O candidato presidencial André Ventura lamentou esta quinta-feira que nem o Presidente da República, Marcelo Rebelo de Sousa, nem o primeiro-ministro tenham falado sobre os mais recentes casos na saúde em Portugal.
"Com nova demissão hospitalar, onde é que está o primeiro-ministro?", questionou André Ventura, antes do debate quinzenal no Parlamento ter começado, pelas 15h00 desta quinta-feira.

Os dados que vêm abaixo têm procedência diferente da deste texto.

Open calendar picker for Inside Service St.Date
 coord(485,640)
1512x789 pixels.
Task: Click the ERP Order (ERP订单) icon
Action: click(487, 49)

Note que esta terça-feira soube-se que um homem de 78 anos morreu no Seixal, depois de esperar quase três horas à espera do INEM. O Sindicato dos Técnicos de Emergência Pré-Hospitalar admitiu que o novo sistema de triagem possa ter influenciado o desfecho mas, apesar das críticas, o presidente do Instituto Nacional de Emergência Médica, Luís Mendes Cabral, defendeu o novo sistema, justificando que “não havia ambulâncias disponíveis”.
Menos de 24 horas depois, surgem mais dois novos casos: uma mulher que morreu em Sesimbra depois de esperar 40 minutos por socorro e de ter sido acionada uma ambulância de Carcavelos, que demorou mais de meia a hora a chegar ao local.
Pouco depois, soube-se de mais um caso em Tavira, no Algarve, ocorrido também quarta-feira. O homem de 68 anos terá esperado mais de uma hora por socorro, depois de se ter sentido mal.
Entretanto, Luís Montenegro já lamentou as mortes destas três pessoas e garantiu que o Governo vai reformar o INEM, com a atribuição de 275 novas viaturas, num investimento de quase 17 milhões de euros. "São 63 ambulâncias, 34 VMER e 78 outros veículos, o maior investimento do género na última década", afirmou.
Além disso, o primeiro-ministro deixou claro que a ministra da Saúde não vai ser demitida: "Os problemas da Saúde não se resolvem com demissões ou jogadas políticas", disse.